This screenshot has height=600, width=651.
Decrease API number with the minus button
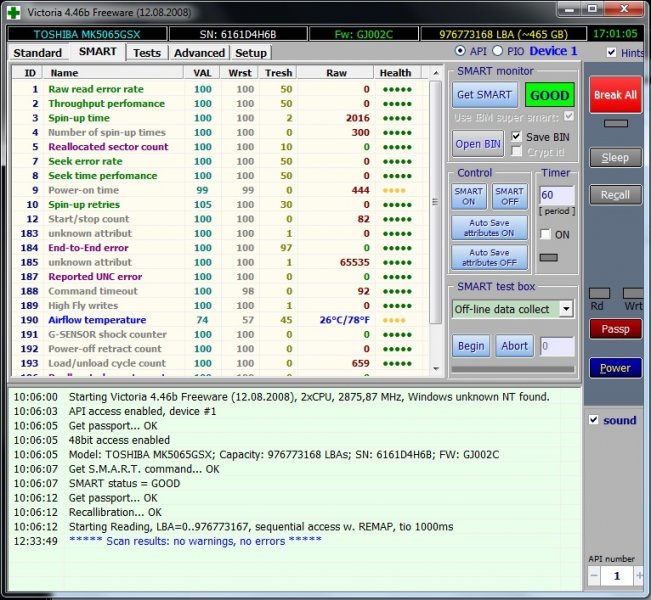[594, 576]
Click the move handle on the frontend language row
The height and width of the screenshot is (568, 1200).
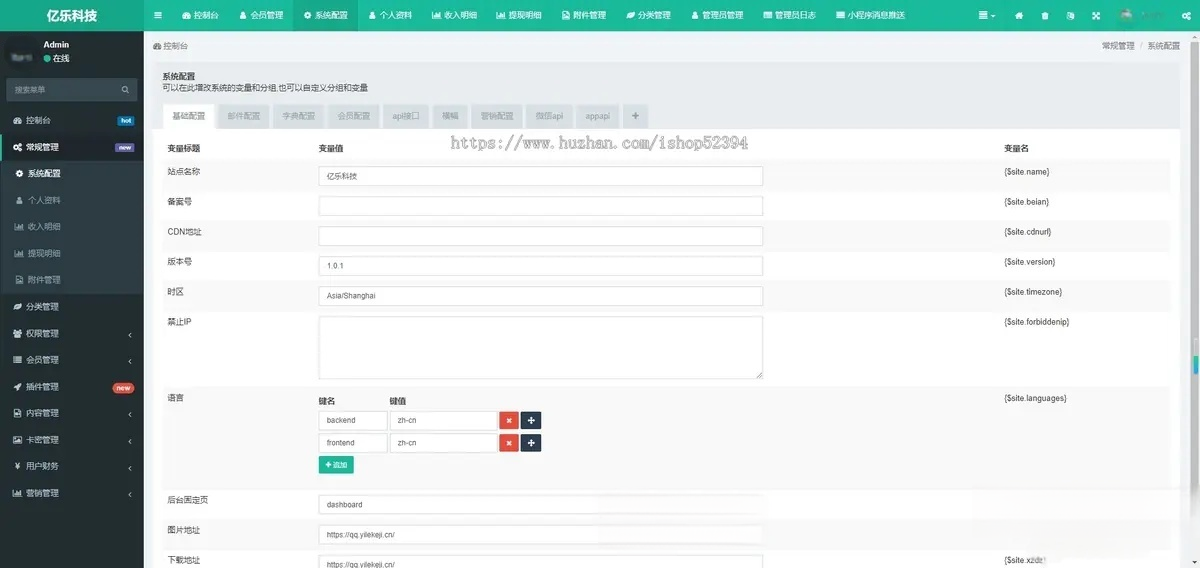pyautogui.click(x=531, y=443)
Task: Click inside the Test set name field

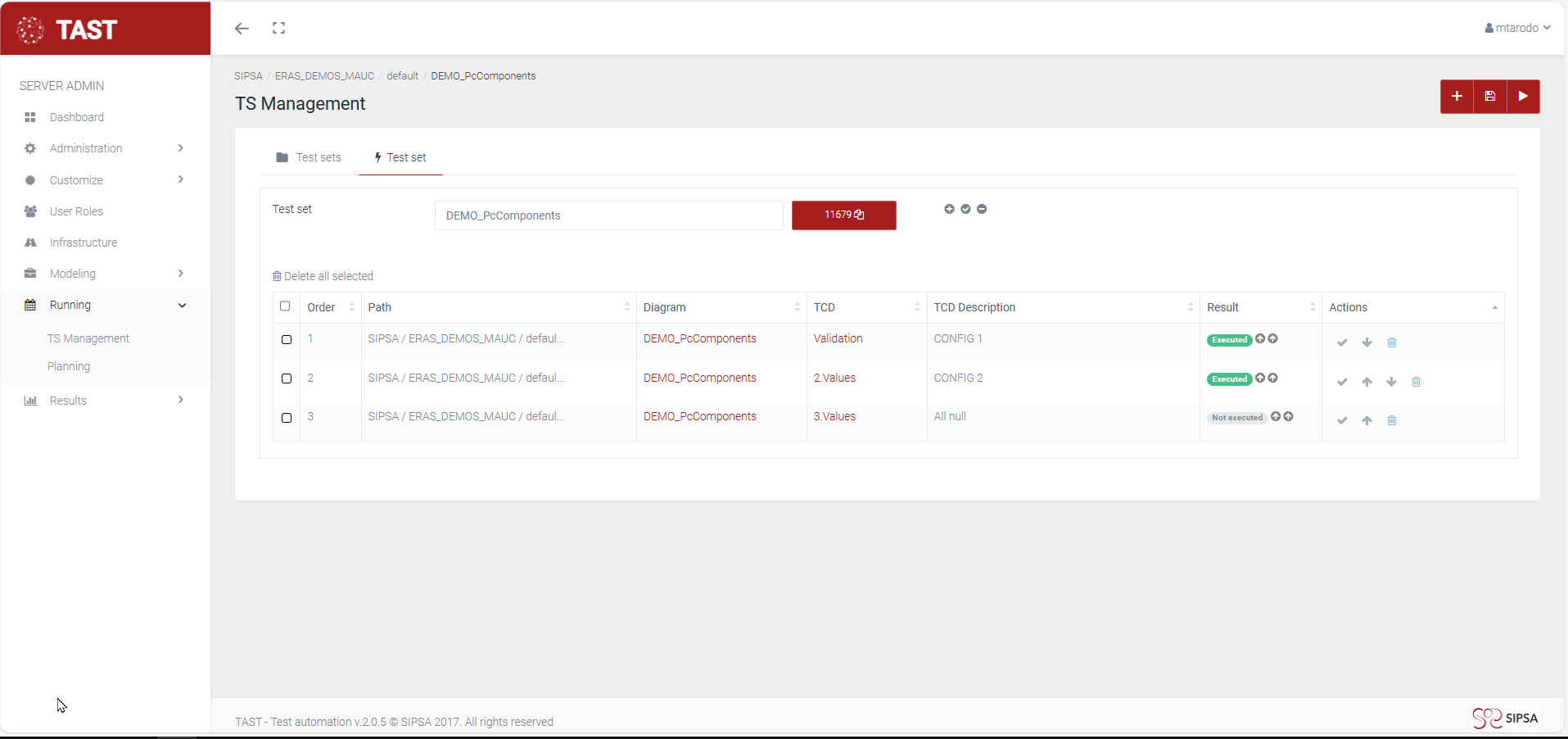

===============

EXERCISE PROMPT – From the first line of the material to the last, retype everything exactly except the images.

ANSWER –
This screenshot has height=600, width=651.
Decrease API number with the minus button
[594, 576]
Click the move handle on the frontend language row
The height and width of the screenshot is (568, 1200).
pyautogui.click(x=531, y=443)
Task: Click inside the Test set name field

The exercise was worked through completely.